Я не стыжусь сказать, что старик был прав. Если бы евреи могли думать, что во внешнем мире у них есть союзники, люди, которые не отвернулись, они, может быть, действовали бы по-другому. Но евреями интересовались только и единственно немцы. Другие предпочитали не смотреть, не слышать, не знать. Одиночество евреев в когтях зверя не имеет прецедента в Истории. Оно было тотальным. Смерть сторожила все выходы.
Это было хуже, чем в средние века. Когда евреев изгнали из Испании, их приняла Голландия. Когда в одной стране их преследовали, другая их приглашала, и они опять набирались мужества. Но в гитлеровскую эру заговор против них казался всемирным. Англичане закрыли перед ними ворота Палестины, Швейцария принимала только богачей - а позже детей, - у бедных же и у взрослых было отнято право на жизнь и их оттеснили во мрак. "Даже если бы я мог продать миллион евреев, кто бы их купил?" - не без сарказма спрашивал Эйхман, вспоминая венгерскую историю. "Что нам делать с миллионом евреев?" - спрашивал достопочтенный лорд Мойн, британский посол в Каире. Словно все страны - не одна только Германия - сговорились видеть в еврее недочеловека, какое-то чуждое, лишнее существо: его исчезновение не идет в счет и не будет отягощать совесть. К этому существу неприложимы понятия о братстве людей, его смерть нас не уменьшит, мы себя с ним не отождествляем. Стало быть, можно, не нарушая законов духа, проделать с ним что угодно, можно отнять у него свободу и радость, не предавая человеческих идеалов. Я нередко спрашивал себя, как бы реагировал мир, если бы нацистская машина перемалывала в день не двадцать тысяч евреев, а двадцать тысяч христиан. Но я признаю, что об этом лучше не думать.
Если я так долго останавливаюсь на виновности мира, то это вовсе не для того, чтобы уменьшить виновность немцев или "объяснить" поведение их жертв. Я останавливаюсь на этой виновности потому, что существует тенденция о ней забыть.
Тот факт, например, что весной лета Господня 1944 мы в Трансильвании ничего не знали о том, что происходит в Германии, доказывает именно виновность мира. Мы слушали иностранное радио, слушали передачи из Лондона и передачи из Москвы; никто не предостерег нас, чтобы мы не грузились в эшелоны, никто не открыл существования, не произнес названия "Освенцим". Помнится, в 1943 году моя мать, прочтя в венгерской газете три строчки о восстании в Варшавском гетто, заметила: "Но зачем они это сделали? Почему они не ждали спокойно конца войны?" Если бы мы знали, что происходит, мы могли бы бежать, спрятаться; русский фронт проходил в тридцати километрах. Но нас держали в неведенье.

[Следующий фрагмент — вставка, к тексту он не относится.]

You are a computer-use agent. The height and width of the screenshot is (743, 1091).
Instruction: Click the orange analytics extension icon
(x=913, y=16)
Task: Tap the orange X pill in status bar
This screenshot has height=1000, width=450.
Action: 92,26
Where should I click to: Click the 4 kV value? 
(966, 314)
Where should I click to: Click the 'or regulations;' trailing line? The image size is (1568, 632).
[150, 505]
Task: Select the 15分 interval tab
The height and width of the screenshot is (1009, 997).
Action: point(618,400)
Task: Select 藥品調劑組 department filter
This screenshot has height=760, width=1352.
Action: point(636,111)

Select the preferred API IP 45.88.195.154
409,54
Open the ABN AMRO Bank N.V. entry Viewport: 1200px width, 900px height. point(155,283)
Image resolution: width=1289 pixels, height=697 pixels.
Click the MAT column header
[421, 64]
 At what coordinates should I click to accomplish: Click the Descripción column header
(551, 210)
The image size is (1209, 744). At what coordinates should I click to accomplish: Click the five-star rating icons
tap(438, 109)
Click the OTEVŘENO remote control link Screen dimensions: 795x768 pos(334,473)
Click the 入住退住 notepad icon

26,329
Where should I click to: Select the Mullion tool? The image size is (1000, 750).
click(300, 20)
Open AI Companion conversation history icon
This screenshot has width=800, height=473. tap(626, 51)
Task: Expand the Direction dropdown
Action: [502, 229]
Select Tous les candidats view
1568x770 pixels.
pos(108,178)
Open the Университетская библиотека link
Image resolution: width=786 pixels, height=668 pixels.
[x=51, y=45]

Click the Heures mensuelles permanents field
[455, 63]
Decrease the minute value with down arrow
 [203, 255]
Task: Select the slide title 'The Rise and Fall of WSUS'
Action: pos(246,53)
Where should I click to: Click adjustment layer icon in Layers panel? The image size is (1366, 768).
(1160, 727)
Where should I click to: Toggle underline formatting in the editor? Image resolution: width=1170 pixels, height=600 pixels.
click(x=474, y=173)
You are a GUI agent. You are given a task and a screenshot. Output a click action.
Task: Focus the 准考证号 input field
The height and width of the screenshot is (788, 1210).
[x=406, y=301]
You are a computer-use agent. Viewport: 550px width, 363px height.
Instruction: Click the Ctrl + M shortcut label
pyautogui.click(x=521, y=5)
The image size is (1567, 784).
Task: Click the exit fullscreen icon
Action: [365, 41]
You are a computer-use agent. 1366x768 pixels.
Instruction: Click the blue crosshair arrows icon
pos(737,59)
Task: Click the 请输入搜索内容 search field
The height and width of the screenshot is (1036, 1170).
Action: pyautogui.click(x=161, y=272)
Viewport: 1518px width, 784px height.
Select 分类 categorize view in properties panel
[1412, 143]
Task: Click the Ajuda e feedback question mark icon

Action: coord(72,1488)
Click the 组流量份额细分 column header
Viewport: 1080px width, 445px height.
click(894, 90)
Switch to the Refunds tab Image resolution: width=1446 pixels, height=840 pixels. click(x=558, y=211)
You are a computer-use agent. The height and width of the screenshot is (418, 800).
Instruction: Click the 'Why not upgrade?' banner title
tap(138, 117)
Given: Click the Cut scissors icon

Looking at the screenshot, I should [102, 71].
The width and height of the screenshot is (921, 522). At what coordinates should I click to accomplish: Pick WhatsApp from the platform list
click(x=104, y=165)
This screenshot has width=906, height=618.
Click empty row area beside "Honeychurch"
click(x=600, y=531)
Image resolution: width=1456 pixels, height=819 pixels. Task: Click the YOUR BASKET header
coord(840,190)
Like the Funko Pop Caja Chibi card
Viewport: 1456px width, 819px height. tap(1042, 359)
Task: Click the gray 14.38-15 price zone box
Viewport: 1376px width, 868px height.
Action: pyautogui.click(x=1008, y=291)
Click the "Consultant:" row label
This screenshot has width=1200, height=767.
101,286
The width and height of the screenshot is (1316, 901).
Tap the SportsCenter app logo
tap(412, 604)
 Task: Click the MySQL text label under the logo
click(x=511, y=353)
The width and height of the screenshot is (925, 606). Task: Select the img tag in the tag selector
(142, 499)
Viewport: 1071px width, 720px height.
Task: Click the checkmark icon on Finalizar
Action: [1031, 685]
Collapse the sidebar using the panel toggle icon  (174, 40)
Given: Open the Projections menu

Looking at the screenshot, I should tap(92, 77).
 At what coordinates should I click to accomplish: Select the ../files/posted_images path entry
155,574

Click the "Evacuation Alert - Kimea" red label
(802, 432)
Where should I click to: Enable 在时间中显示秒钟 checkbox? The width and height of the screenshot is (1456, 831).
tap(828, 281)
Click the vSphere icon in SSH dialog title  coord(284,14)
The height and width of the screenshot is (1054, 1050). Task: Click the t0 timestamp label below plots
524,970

Хоть это и может не понравиться, я все-таки должен подчеркнуть, что жертвы больше и глубже страдали от равнодушия свидетелей, чем от жестокости палачей. Жестокость врага не могла бы сломить узников, их поражала в самое сердце более подлая, более утонченная жестокость - молчанье тех, кого они считали своими друзьями.
Рассчитывать больше не на кого: даже в лагерях уничтожения это стало очевидным. Отныне мы будем жить в пустыне, в пустоте; мы вычеркнуты из Истории. И это убеждение отравляло желание жить. Если таков мир, в котором мы родились, то к чему за него цепляться? Если таково человеческое общество, откуда мы вышли - выданные им, - то к чему желать в него вернуться?